[What the exercise asks]: Convert the lines below into a numbered list, omitting any blank lines.

[Listed entries]:
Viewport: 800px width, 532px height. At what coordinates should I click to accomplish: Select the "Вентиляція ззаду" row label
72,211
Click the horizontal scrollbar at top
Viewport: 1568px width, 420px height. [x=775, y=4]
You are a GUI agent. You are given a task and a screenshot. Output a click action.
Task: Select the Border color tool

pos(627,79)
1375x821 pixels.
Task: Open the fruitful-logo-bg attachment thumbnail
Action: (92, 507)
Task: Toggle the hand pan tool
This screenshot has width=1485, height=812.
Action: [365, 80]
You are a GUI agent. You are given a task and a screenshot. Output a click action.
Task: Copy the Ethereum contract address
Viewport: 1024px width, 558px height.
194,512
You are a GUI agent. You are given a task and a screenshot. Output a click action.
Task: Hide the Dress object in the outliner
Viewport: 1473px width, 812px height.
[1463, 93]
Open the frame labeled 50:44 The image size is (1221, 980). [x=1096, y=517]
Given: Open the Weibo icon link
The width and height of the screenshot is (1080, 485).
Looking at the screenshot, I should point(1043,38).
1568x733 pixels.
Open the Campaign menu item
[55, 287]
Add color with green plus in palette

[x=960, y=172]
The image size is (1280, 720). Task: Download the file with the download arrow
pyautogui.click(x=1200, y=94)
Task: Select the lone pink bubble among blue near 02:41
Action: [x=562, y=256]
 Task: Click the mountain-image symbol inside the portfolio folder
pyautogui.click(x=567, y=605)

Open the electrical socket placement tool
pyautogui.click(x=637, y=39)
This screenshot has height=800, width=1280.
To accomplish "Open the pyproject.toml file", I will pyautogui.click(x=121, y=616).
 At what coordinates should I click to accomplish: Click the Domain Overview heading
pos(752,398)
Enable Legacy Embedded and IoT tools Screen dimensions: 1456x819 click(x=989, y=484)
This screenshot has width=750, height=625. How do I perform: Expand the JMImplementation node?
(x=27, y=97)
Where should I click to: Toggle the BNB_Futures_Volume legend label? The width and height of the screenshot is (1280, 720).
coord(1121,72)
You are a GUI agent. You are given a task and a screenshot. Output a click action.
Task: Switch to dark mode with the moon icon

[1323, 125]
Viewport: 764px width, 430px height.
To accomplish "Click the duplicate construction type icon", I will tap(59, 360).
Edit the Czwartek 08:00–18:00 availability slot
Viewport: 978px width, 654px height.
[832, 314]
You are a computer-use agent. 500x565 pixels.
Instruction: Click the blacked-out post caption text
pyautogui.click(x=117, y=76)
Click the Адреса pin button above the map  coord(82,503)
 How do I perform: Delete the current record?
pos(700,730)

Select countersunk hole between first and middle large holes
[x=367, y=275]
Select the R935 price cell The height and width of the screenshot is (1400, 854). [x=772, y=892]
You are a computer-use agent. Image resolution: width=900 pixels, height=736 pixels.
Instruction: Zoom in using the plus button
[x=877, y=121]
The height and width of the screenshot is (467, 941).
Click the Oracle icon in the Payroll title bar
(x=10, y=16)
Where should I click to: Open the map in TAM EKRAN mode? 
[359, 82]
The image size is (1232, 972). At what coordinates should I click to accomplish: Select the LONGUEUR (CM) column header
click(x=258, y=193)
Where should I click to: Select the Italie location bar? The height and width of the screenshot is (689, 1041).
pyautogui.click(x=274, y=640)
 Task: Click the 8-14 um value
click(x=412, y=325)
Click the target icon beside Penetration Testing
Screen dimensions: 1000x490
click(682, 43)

[Complete output]:
1. Viewport: 800px width, 532px height. At what coordinates should I click to accomplish: Select the "Вентиляція ззаду" row label
2. 72,211
3. Click the horizontal scrollbar at top
4. Viewport: 1568px width, 420px height. [x=775, y=4]
5. You are a GUI agent. You are given a task and a screenshot. Output a click action.
6. Task: Select the Border color tool
7. pos(627,79)
8. 1375x821 pixels.
9. Task: Open the fruitful-logo-bg attachment thumbnail
10. Action: (92, 507)
11. Task: Toggle the hand pan tool
12. This screenshot has width=1485, height=812.
13. Action: [365, 80]
14. You are a GUI agent. You are given a task and a screenshot. Output a click action.
15. Task: Copy the Ethereum contract address
16. Viewport: 1024px width, 558px height.
17. 194,512
18. You are a GUI agent. You are given a task and a screenshot. Output a click action.
19. Task: Hide the Dress object in the outliner
20. Viewport: 1473px width, 812px height.
21. [1463, 93]
22. Open the frame labeled 50:44 The image size is (1221, 980). [x=1096, y=517]
23. Given: Open the Weibo icon link
24. The width and height of the screenshot is (1080, 485).
25. Looking at the screenshot, I should point(1043,38).
26. 1568x733 pixels.
27. Open the Campaign menu item
28. [55, 287]
29. Add color with green plus in palette
30. [x=960, y=172]
31. The image size is (1280, 720). Task: Download the file with the download arrow
32. pyautogui.click(x=1200, y=94)
33. Task: Select the lone pink bubble among blue near 02:41
34. Action: [x=562, y=256]
35.  Task: Click the mountain-image symbol inside the portfolio folder
36. pyautogui.click(x=567, y=605)
37. Open the electrical socket placement tool
38. pyautogui.click(x=637, y=39)
39. This screenshot has height=800, width=1280.
40. To accomplish "Open the pyproject.toml file", I will pyautogui.click(x=121, y=616).
41.  At what coordinates should I click to accomplish: Click the Domain Overview heading
42. pos(752,398)
43. Enable Legacy Embedded and IoT tools Screen dimensions: 1456x819 click(x=989, y=484)
44. This screenshot has width=750, height=625. How do I perform: Expand the JMImplementation node?
45. (x=27, y=97)
46. Where should I click to: Toggle the BNB_Futures_Volume legend label? The width and height of the screenshot is (1280, 720).
47. coord(1121,72)
48. You are a GUI agent. You are given a task and a screenshot. Output a click action.
49. Task: Switch to dark mode with the moon icon
50. [1323, 125]
51. Viewport: 764px width, 430px height.
52. To accomplish "Click the duplicate construction type icon", I will tap(59, 360).
53. Edit the Czwartek 08:00–18:00 availability slot
54. Viewport: 978px width, 654px height.
55. [832, 314]
56. You are a computer-use agent. 500x565 pixels.
57. Instruction: Click the blacked-out post caption text
58. pyautogui.click(x=117, y=76)
59. Click the Адреса pin button above the map  coord(82,503)
60.  How do I perform: Delete the current record?
61. pos(700,730)
62. Select countersunk hole between first and middle large holes
63. [x=367, y=275]
64. Select the R935 price cell The height and width of the screenshot is (1400, 854). [x=772, y=892]
65. You are a computer-use agent. Image resolution: width=900 pixels, height=736 pixels.
66. Instruction: Zoom in using the plus button
67. [x=877, y=121]
68. The height and width of the screenshot is (467, 941).
69. Click the Oracle icon in the Payroll title bar
70. (x=10, y=16)
71. Where should I click to: Open the map in TAM EKRAN mode? 
72. [359, 82]
73. The image size is (1232, 972). At what coordinates should I click to accomplish: Select the LONGUEUR (CM) column header
74. click(x=258, y=193)
75. Where should I click to: Select the Italie location bar? The height and width of the screenshot is (689, 1041).
76. pyautogui.click(x=274, y=640)
77.  Task: Click the 8-14 um value
78. click(x=412, y=325)
79. Click the target icon beside Penetration Testing
80. Screen dimensions: 1000x490
81. click(682, 43)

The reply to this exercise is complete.